Foto: Archiv/Schule Schloss Salem

Er ist Deutschlands bekanntester, aber auch umstrittenster Lehrer. Bernhard Bueb blieb auch nach den Missbrauchsskandalen an deutschen und österreichischen Schulen bei seiner Ansicht: "Es gibt keine kulturelle Leistung ohne Disziplin." Im Gespräch mit derStandard.at erklärt er, warum Schulen ohne Autoritäten nicht funktionieren, Lehrer die Persönlichkeitsbildung von Kindern in den Vordergrund rücken sollten und die Schulpflicht auch auf die Freizeitgestaltung von Kindern ausgeweitet werden sollte.

derStandard.at: Angesichts der vielen Missbrauchsfälle an deutschen und österreichischen Schulen – würden Sie etwas an ihrer Forderung nach mehr Disziplin im Schulalltag und der Erziehung von Kindern revidieren?

Bueb: Nein, ich würde sogar manche Forderungen noch verschärfen. Ich glaube, dass an den Schulen, in den Sportvereinen oder in den Kinderheimen, wo es zu diesen Missbräuchen gekommen ist, immer ein Mangel an Führung geherrscht hat, vor allem ein Mangel an Aufsicht und Aufmerksamkeit, auf das was in dieser Einrichtung vor sich geht. Auch ein Mangel an Forderung an die Erwachsenen sich selbst zu disziplinieren, sich also den Kindern gegenüber zurückhaltend und angemessen zu benehmen. Es braucht eine strenge Ordnung in jeder Einrichtung und eine sehr aufmerksame Aufsicht der Erziehenden, damit so etwas nicht mehr vorkommt.

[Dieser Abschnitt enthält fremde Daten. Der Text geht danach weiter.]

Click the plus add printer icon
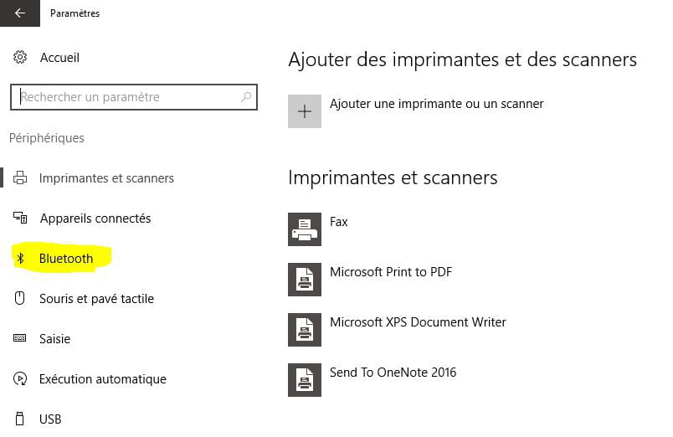This screenshot has height=437, width=673. (x=305, y=111)
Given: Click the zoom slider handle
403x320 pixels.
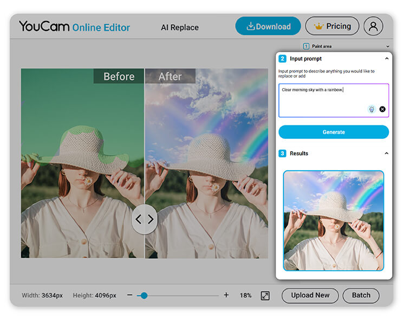Looking at the screenshot, I should click(x=144, y=296).
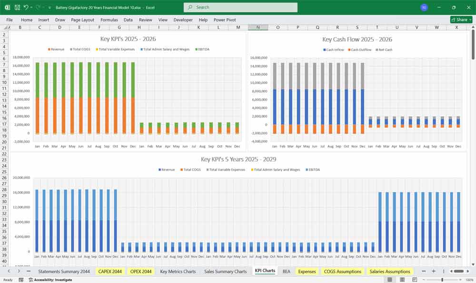Click column N header

[258, 27]
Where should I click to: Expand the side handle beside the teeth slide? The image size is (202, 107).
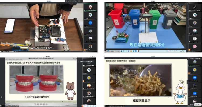pos(1,97)
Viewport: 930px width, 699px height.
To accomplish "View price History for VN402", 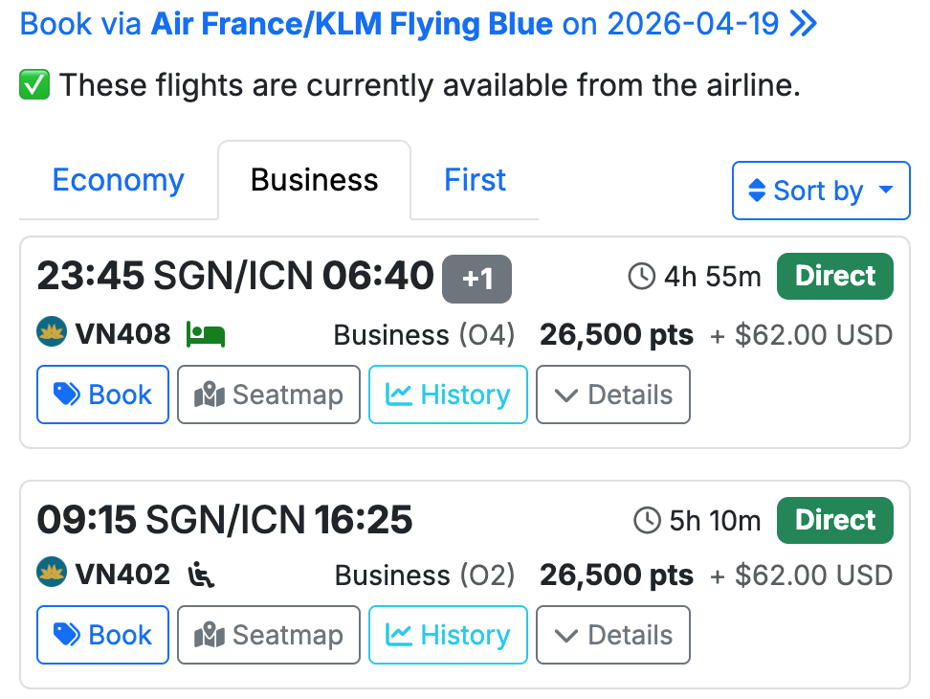I will pos(448,635).
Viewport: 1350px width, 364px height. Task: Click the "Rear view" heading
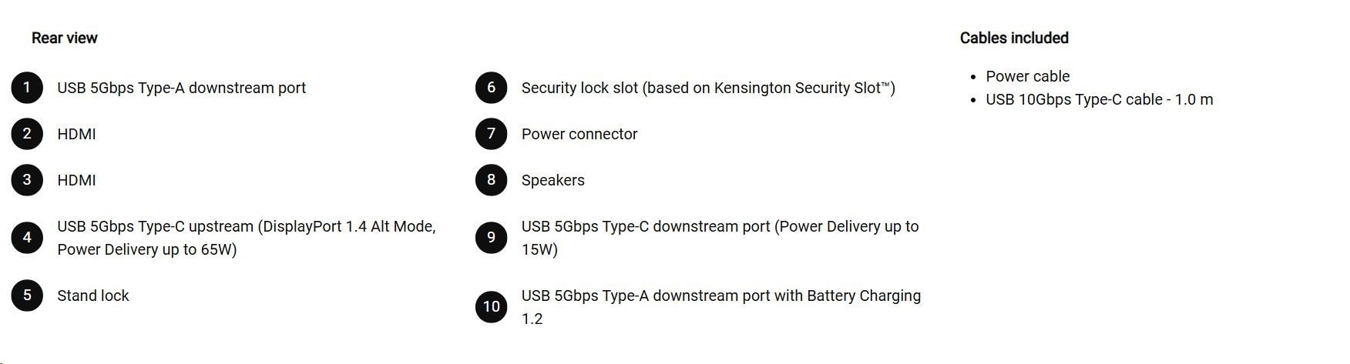point(65,38)
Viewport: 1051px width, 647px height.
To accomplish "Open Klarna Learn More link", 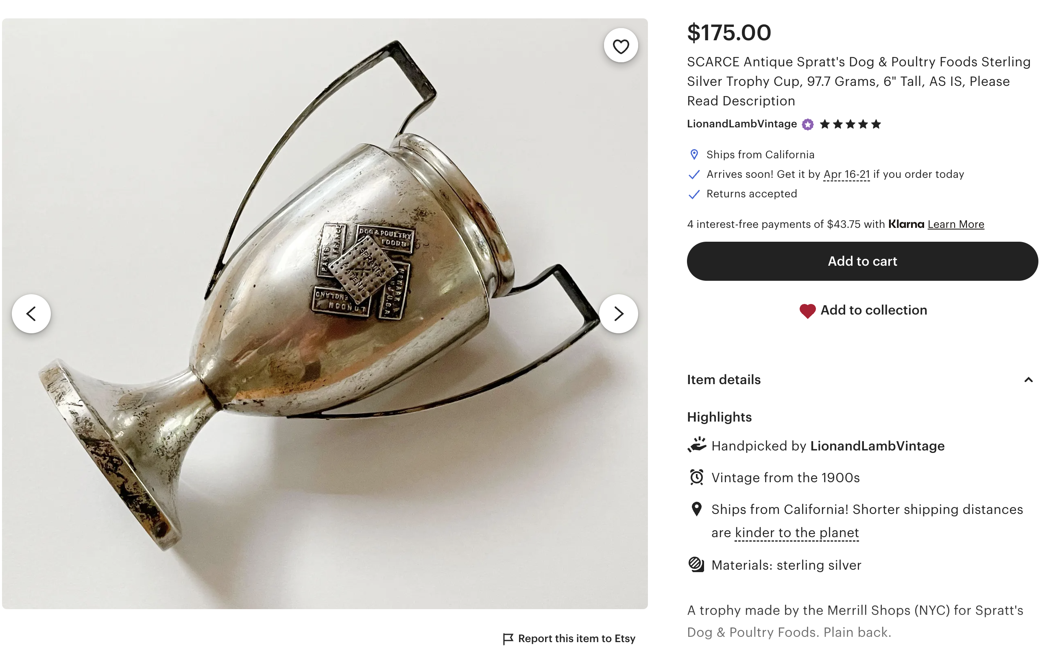I will coord(956,224).
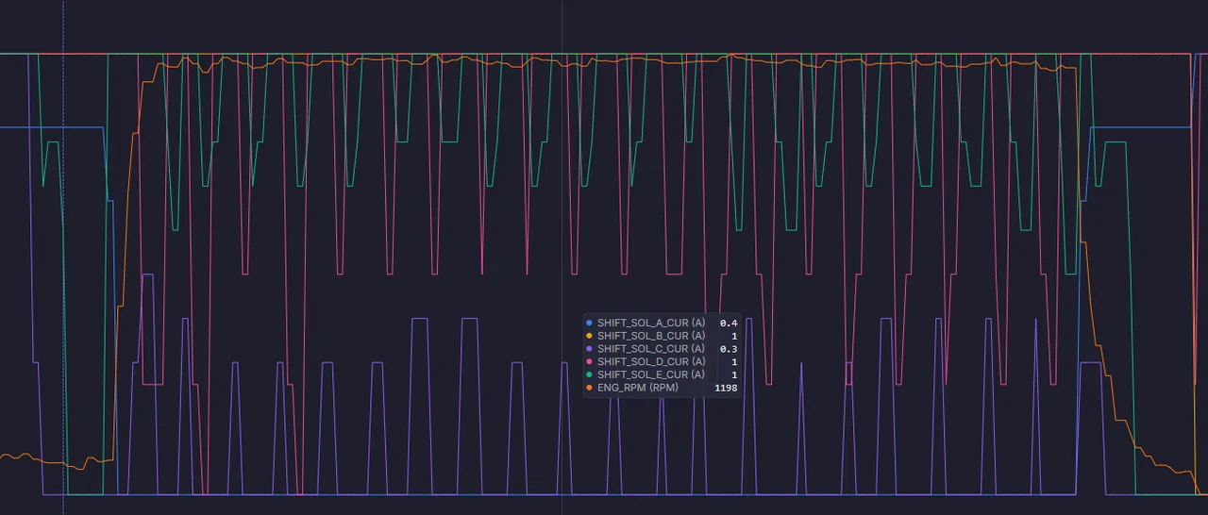Screen dimensions: 1208x515
Task: Select the ENG_RPM (RPM) series label
Action: [x=637, y=388]
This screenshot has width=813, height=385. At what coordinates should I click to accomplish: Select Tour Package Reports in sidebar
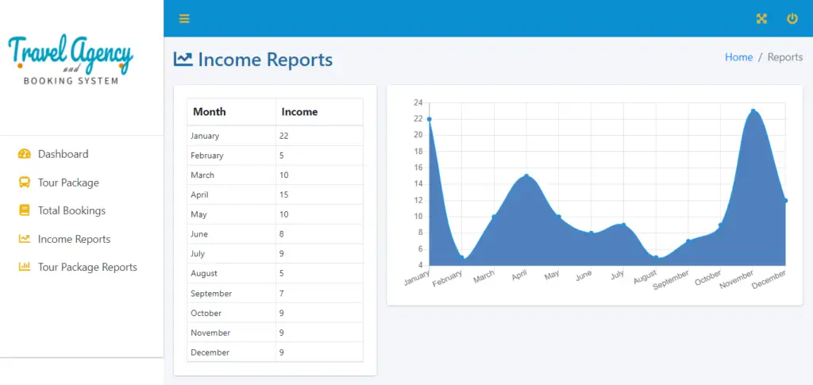pyautogui.click(x=87, y=268)
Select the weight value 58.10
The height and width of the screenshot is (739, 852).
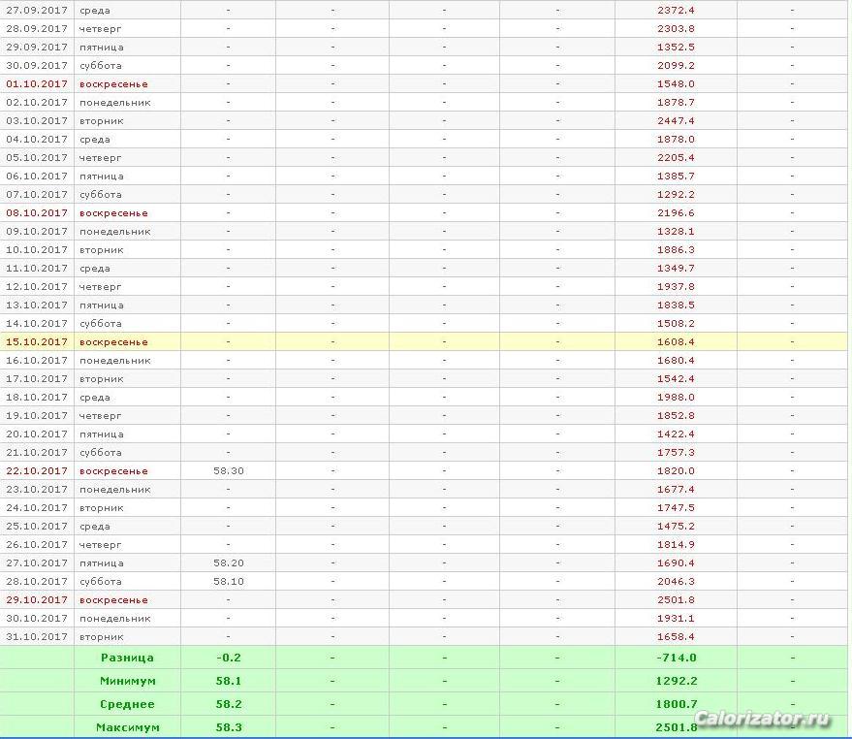tap(228, 582)
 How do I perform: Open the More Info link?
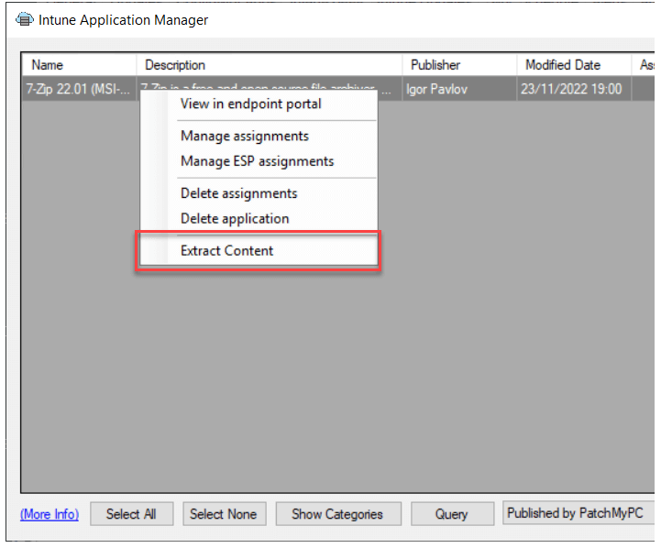[50, 514]
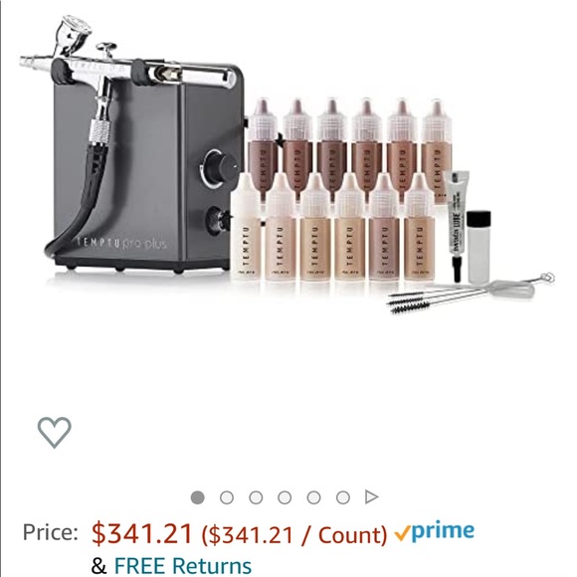Add product to wishlist with heart icon
Viewport: 577px width, 577px height.
(55, 433)
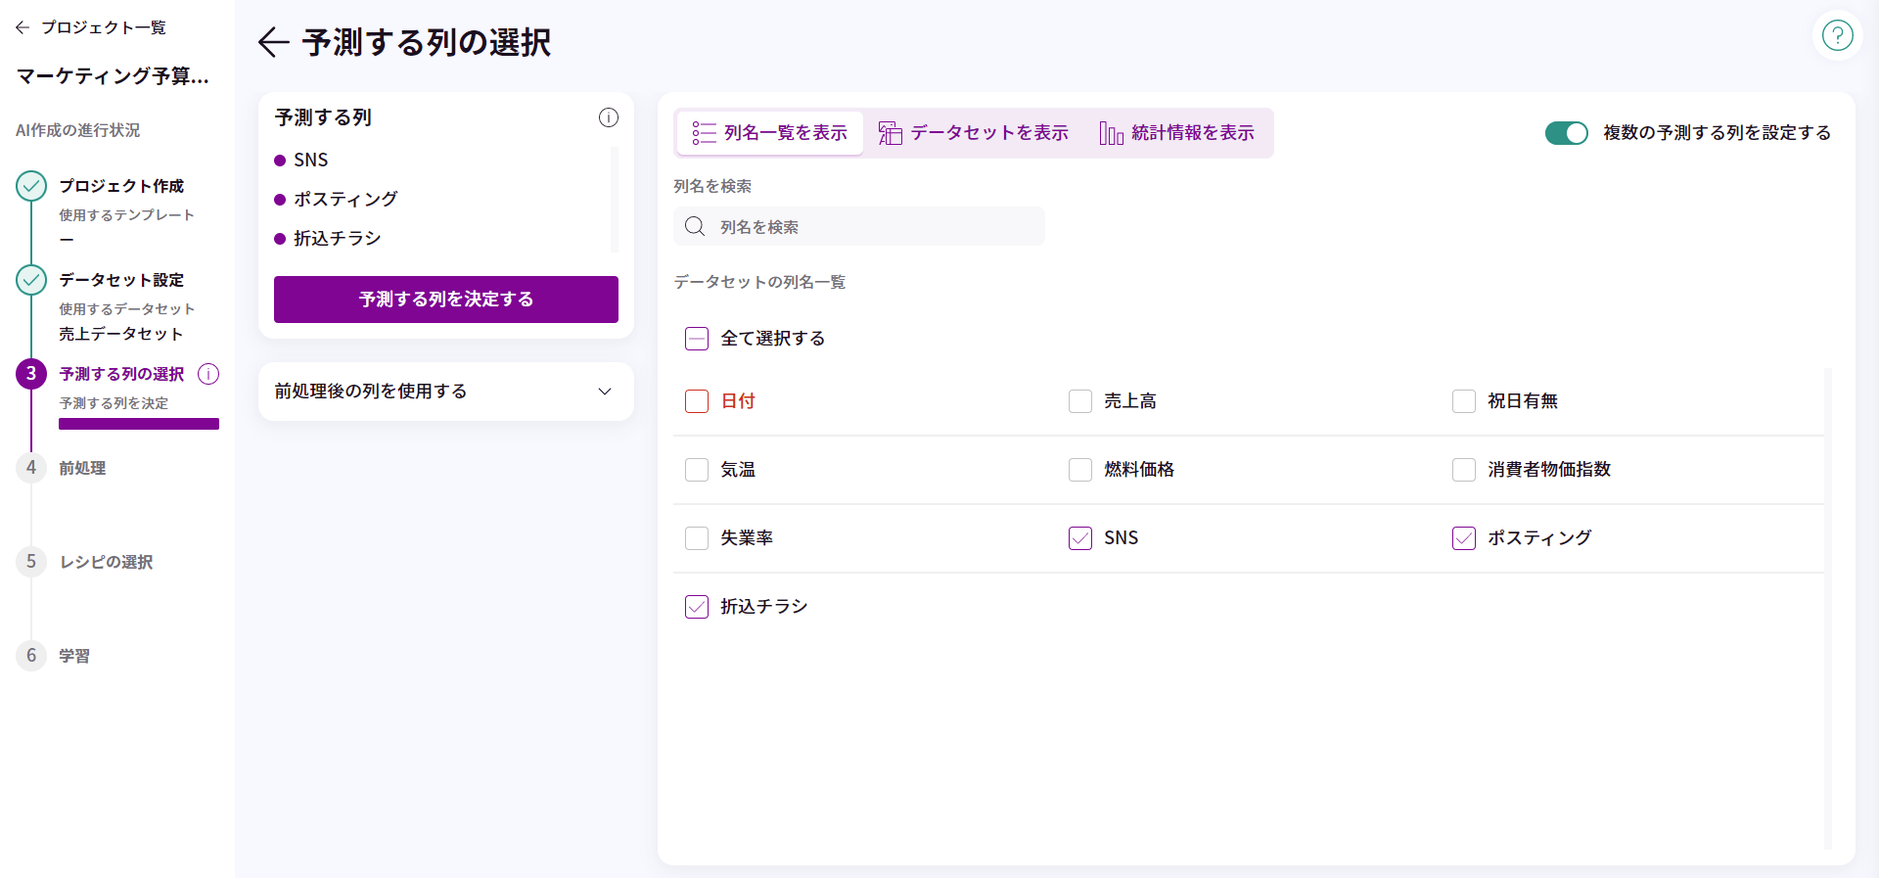Click the step 4 前処理 number circle
The image size is (1879, 878).
31,468
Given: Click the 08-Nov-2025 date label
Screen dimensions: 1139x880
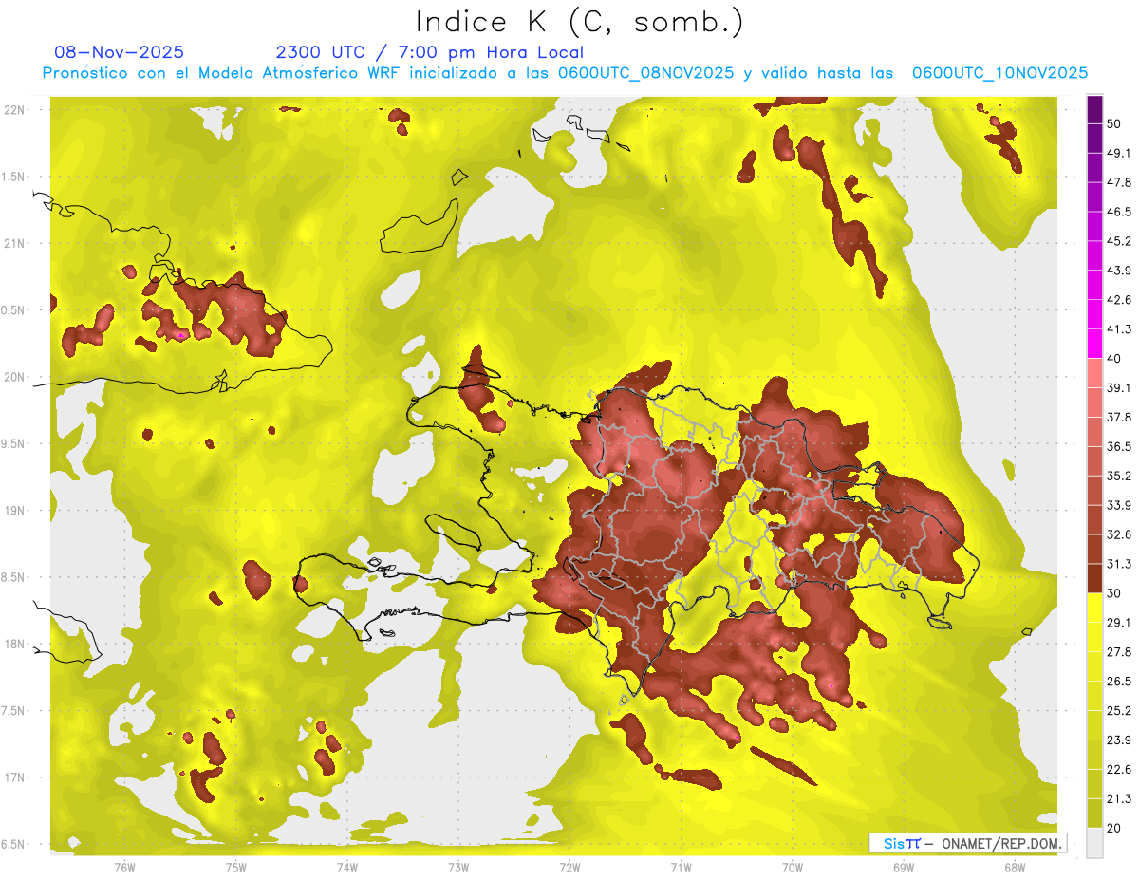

derStandard.at: Autoritäten implizieren immer auch Hierarchien. In Österreich haben die Missbrauchsfälle genau jene Schulen betroffen – vorwiegend katholische – wo diese Strukturen sehr festgefahren sind. Bedingen diese Hierarchien und Ordnungen nicht auch, dass man eher wegschaut, weil man Angst um die eigene Position hat?

Bueb: Ja, es gab aber auch in sehr liberalen und reformpädagogischen Schulen Missbrauchsfälle – wie eben der Odenwaldschule. Ich war selber Lehrer dort. Ich behaupte, dass der Missbrauch letztlich nichts mit dem Erziehungsstil zu tun hat. Missbrauch erfolgt aufgrund einer pervertierten Triebverirrung, die sich ganz unabhängig davon entwickelt, ob ein pädophiler Erwachsener in einem autoritären oder liberalen System arbeitet.

Im Grunde ist das ein Machtmissbrauch. Macht können Erwachsene auch ohne hierarchisches System ausüben – einfach aufgrund ihrer Persönlichkeit. Gerold Becker (Anm.: Leiter der Odenwaldschule bis 1985) übte Macht aus durch seine starke charismatische Begabung. Er hat eine individuelle Faszination auf die Kinder ausgeübt. Sie wollten von ihm geliebt werden und waren dafür auch bereit „Opfer" zu bringen.

derStandard.at: Macht wird bei Ihnen zunächst als etwas Neutrales verstanden. Es komme auf den Umgang damit an. Wo lernt man den Umgang damit überhaupt? Als Lehrer und Elternteil?

Bueb: Macht wandelt sich in Autorität, wenn sie rechtmäßig ist. Ein Polizist hat Macht. Sie wird zur Autorität, wenn er sie nutzt, um seinen Auftrag zu erfüllen, nämlich Menschen zu schützen. Gleiches trifft auf die Erziehung zu, in der Eltern Autoritäten sind. Eltern, die ihre Kinder lieben, werden ihre Macht nicht missbrauchen.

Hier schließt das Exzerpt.